→ WHAT THE TASK ASKS: Everything from the line with "Image resolution: width=755" to the final line of the entries is to be set down exactly, except the pictures.

→ DATA TO USE:
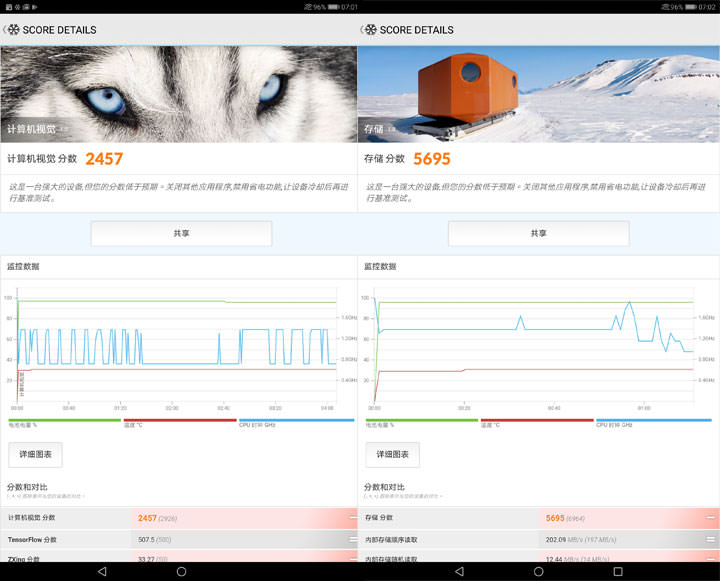720x581 pixels.
Task: Tap the snowflake back icon on Storage screen
Action: click(x=370, y=30)
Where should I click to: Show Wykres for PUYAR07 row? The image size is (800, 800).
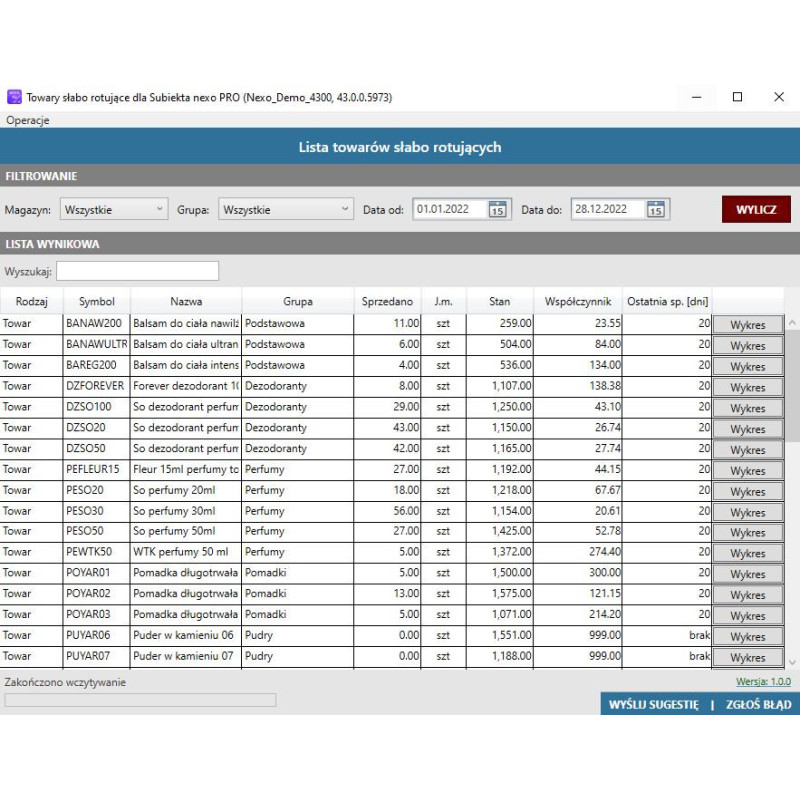tap(747, 657)
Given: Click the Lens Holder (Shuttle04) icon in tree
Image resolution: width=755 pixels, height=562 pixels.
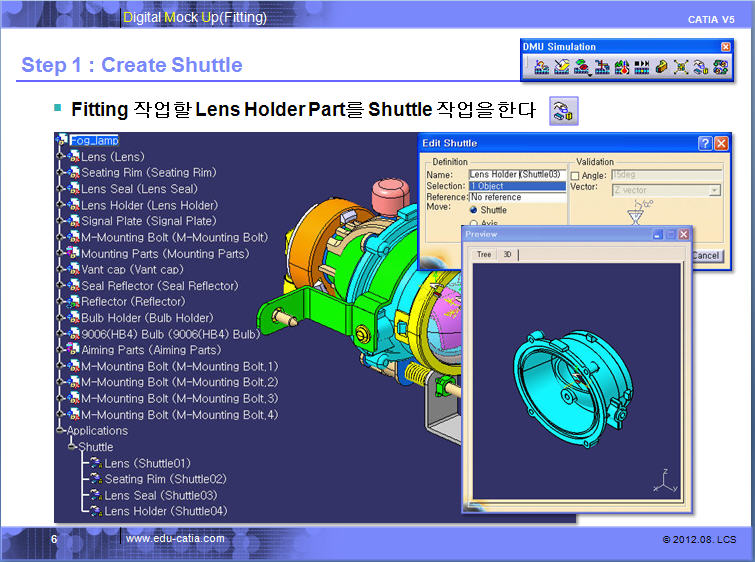Looking at the screenshot, I should tap(95, 512).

→ ANSWER SECTION:
Image resolution: width=755 pixels, height=562 pixels.
Looking at the screenshot, I should tap(95, 512).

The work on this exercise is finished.